Der Fluß des Antriebsgases übt einen zunehmenden Druck auf den Beutel oder den Balg aus, welcher das Atemgas enthält. Dadurch wird der Balg zunehmend komprimiert und sein Innendruck steigt an. Der zunehmende Druckgradient zwischen Beutel und Patientenkreis bedingt eine Strömung des Atemgases zum Patienten. Je mehr Antriebsvolumen in die Kammer einfließt, desto größer wird der auf den Balg einwirkende Druck mit einen daraus resultierenden Anstieg des Druckgradienten und des Flusses. Daraus ergibt sich ein ständig zunehmender Fluß. Druck- und Flußkurve ähneln sich bei dieser akzelerierenden Flußform. Ist das Balgsystem entleert, wird sein Volumen kurzfristig im Patientenkreis gehalten und es kommt zu einem Druckausgleich zwischen dem Sekundärsystem des Respirators und dem Patientenkreis (Atemwege und Lunge des Patienten); es entsteht die inspiratorische Pause.
Ist der Arbeitsdruck nicht viel höher als der inspiratorische Spitzendruck im Patientenkreis, verringern sich Druckgradient und Fluß in der Inspiration (Druckgenerator).
Beträgt z.B. der Arbeitsdruck 80 mbar und er Spitzendruck im Patientensystem 40 mbar, so fällt der für den Gasfluß bestimmende Druckgradient von 80 mbar am Beginn der Inspiration auf 40 mbar am Ende der Inspiration.
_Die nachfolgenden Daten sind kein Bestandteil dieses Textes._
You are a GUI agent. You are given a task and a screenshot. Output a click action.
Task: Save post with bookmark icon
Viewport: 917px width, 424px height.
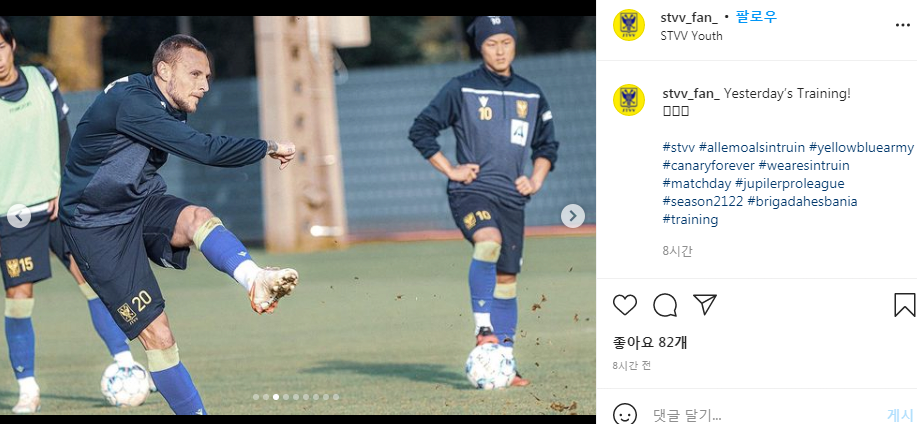pyautogui.click(x=905, y=305)
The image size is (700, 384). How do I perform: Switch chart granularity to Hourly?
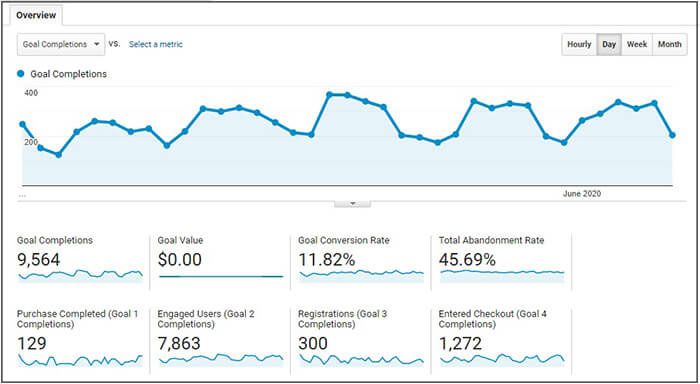tap(579, 45)
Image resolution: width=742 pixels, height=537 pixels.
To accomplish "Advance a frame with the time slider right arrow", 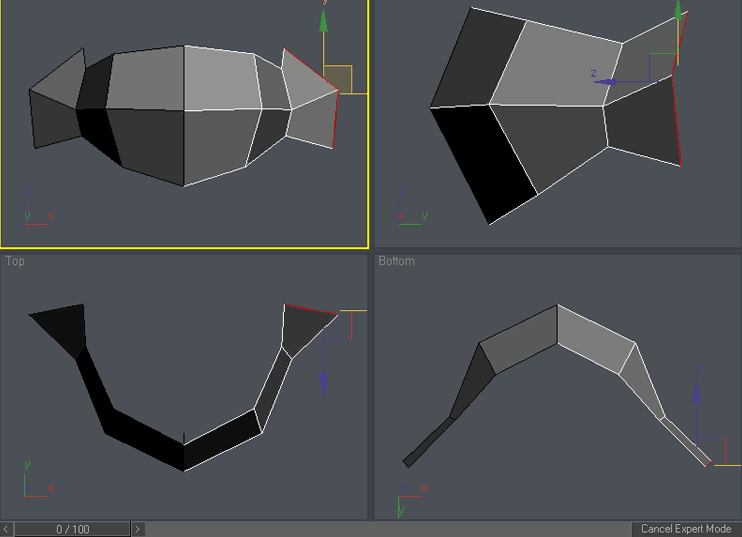I will 138,529.
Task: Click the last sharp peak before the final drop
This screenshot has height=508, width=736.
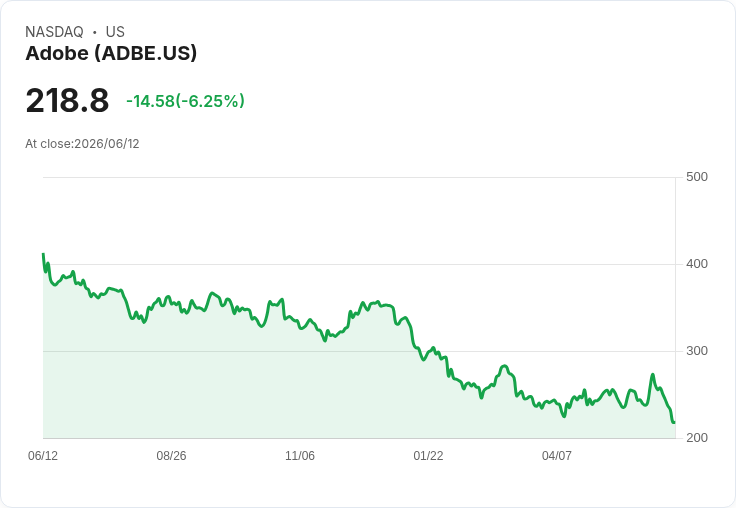Action: click(652, 375)
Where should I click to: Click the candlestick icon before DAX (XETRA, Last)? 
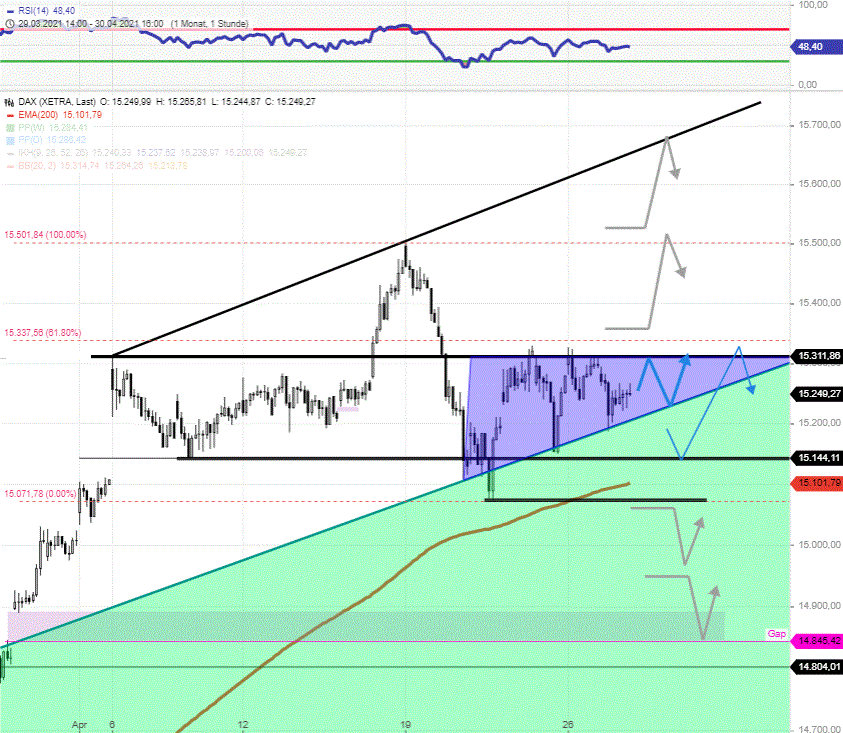9,102
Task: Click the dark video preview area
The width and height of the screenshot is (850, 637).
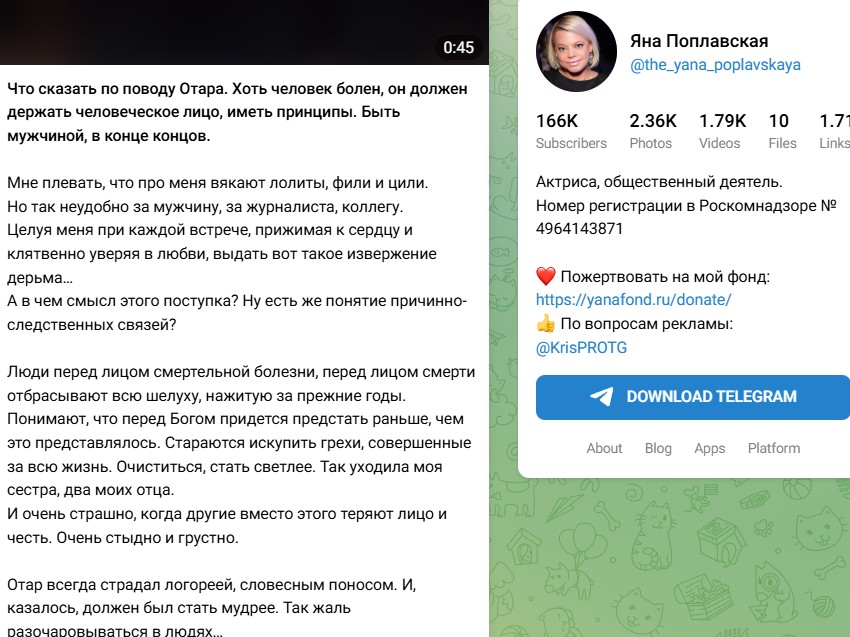Action: point(244,32)
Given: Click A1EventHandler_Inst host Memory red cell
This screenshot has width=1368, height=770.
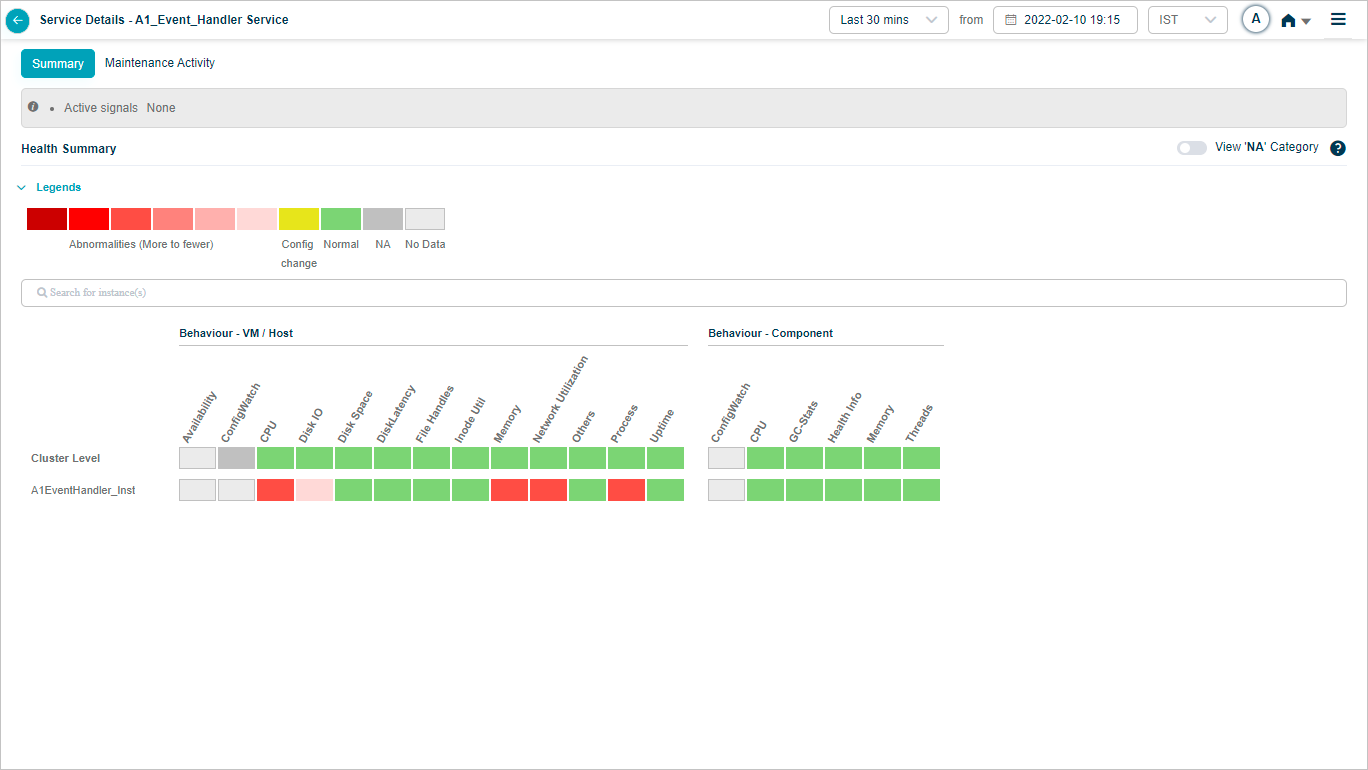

Dieser Abfall des Druckgradienten um 50 % bewirkt eine proportionale Abnahme des Flusses um ebenfalls 50 %.
Bei diesem Balgsystem wird eine konstante Flußform (Strömungsgenerator) mit einer linear ansteigenden Druckkurve erreicht, ähnlich wie bei Einzelkreissystemen mit linearem und hohem Druckantrieb.